Cloud Security Developer

This is a fully remote position, open to applicants in Canada.

📋 Description

• Develop and uphold robust security measures to safeguard our cloud infrastructure and applications.

• Identify, address, and verify security vulnerabilities within cloud infrastructure.

• Conduct architectural and design reviews with a security perspective, delivering timely and actionable requirements and recommendations.

• Partner with security leadership, compliance, and engineering teams to implement security strategies.

• Create, deploy, and oversee security tools such as WAF, IDS/IPS, workload protection, GCP Command Center, and Azure Security Center, among others.

• Suggest and contribute to enhancements in security and compliance for nesto's CI/CD pipelines and deployment processes.

• Automate infrastructure provisioning and deployment workflows utilizing Infrastructure as Code (IaC) tools like Terraform or Pulumi.

• Design and maintain scalable processes for cloud access provision while ensuring least privilege principles are upheld.

• Engage in and support the incident detection and response process by improving observability and alerting, as well as assisting the incident response team.
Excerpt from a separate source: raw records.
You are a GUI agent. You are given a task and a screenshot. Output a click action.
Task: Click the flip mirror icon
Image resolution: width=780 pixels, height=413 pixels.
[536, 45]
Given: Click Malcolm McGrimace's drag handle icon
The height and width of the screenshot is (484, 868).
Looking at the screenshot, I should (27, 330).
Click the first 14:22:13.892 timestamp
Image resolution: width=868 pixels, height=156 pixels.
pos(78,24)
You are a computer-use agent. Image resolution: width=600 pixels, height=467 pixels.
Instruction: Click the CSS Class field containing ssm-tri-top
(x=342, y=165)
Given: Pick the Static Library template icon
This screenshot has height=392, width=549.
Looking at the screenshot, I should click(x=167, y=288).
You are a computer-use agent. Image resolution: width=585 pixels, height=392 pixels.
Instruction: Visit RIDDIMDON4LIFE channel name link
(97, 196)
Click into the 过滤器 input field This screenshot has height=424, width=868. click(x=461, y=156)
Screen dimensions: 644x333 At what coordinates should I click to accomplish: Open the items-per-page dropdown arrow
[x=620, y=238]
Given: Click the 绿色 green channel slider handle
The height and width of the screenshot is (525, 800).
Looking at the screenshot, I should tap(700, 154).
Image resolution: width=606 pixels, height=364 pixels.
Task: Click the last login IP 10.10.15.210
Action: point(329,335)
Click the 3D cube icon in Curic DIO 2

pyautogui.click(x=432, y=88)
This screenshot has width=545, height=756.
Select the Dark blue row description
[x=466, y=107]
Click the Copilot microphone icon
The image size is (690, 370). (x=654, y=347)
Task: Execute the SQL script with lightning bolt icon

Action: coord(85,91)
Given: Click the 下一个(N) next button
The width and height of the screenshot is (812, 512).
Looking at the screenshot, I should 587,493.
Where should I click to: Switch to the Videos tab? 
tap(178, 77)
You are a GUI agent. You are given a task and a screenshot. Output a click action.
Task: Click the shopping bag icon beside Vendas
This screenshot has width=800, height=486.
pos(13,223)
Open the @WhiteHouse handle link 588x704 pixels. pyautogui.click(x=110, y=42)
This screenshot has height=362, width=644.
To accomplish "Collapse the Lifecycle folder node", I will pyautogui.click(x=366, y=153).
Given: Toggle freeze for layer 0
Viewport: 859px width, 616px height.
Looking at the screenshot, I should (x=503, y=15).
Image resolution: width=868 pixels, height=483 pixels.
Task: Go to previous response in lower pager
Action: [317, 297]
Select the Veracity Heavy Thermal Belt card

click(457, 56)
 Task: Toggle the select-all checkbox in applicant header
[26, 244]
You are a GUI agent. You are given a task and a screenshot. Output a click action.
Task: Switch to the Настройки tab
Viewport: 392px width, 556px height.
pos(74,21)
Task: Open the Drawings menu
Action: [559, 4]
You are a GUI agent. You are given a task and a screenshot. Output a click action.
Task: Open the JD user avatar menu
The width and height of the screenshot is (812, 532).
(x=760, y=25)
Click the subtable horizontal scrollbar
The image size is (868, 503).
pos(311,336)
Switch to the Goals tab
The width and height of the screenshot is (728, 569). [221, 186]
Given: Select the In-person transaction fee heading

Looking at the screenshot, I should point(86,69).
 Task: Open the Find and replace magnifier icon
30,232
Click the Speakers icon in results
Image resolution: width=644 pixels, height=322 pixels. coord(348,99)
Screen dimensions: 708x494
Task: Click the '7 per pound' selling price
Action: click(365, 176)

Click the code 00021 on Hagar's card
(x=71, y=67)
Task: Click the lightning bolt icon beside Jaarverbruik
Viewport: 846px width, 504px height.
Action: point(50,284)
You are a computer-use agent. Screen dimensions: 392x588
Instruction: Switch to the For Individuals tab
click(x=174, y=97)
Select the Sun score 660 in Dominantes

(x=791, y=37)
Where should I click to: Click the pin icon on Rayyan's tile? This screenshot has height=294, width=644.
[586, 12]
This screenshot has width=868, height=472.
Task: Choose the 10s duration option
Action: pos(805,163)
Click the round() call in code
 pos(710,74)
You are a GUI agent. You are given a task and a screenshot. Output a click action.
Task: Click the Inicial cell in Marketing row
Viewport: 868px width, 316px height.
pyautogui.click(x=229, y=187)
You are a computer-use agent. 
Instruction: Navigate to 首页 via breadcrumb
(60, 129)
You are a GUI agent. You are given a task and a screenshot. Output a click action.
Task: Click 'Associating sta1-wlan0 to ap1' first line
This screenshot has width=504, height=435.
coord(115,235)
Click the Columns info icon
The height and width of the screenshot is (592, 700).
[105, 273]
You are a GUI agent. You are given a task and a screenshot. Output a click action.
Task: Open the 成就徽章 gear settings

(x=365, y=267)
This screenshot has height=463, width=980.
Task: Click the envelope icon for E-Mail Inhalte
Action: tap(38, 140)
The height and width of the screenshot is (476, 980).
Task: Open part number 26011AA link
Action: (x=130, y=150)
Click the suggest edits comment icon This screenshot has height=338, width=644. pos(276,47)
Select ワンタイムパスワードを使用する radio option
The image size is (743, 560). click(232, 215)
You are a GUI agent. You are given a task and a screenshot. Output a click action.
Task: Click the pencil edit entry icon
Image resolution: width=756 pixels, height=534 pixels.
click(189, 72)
• Self-manage and prioritize tasks effectively and independently.

• Assist with audits and first-party security questionnaires.

• Conduct and oversee security evaluations and threat modeling activities.

• Implement security measures within Kubernetes.

• Develop DevSecOps tools and integrations.

⛳️ Requirements

• Over 5 years of experience working within a team focused on infrastructure and/or security.

• More than 5 years of development experience, ideally in GoLang and TypeScript/JS.

• Familiarity with common web application vulnerabilities and the OWASP Top 10 framework.

• Ability to analyze and act on results from DAST and SAST tools (e.g., Tenable, Snyk).

• Proficient in DevSecOps principles and knowledgeable about CI/CD pipelines (GitHub Actions, Argo CD, Azure DevOps) for automated security testing.

• Experience in deploying and customizing security tools to mitigate threats and reduce risk, including vulnerability scanners, static analyzers, web application firewalls (WAFs), intrusion detection/prevention systems (IDS/IPS), and endpoint security monitoring.

• Solid understanding of cloud and network security, with a thorough knowledge of Kubernetes.

• Experience in GCP with familiarity in one or more of the following services: Security Command Center, GKE, Cloud IDS, Cloud Armor, and Secrets Manager.

• Experience in Azure with knowledge of one or more of the following services: Security Center, Azure PaaS App Services, VMs, Azure SQL, Front Door, and Key Vault.

• Proficient in writing infrastructure-as-code using tools such as Terraform, Pulumi, and Helm.

• Knowledge of common security-related frameworks and benchmarks such as CIS, NIST, and MITRE ATT&CK.

• Understanding of identity and access management (IAM) principles and cloud-native IAM solutions.

• Eager to learn continuously and share knowledge with colleagues.

• Bilingual in English and French.

🏝️ Benefits

• Comprehensive benefits plan fully funded by nesto, including extensive insurance and unlimited access to telemedicine and mental health services for you and your family.

• 4 weeks of vacation to help you maintain peak performance.

• Access to the necessary resources and technology to work efficiently.

• An environment designed for productivity and teamwork (Hybrid model).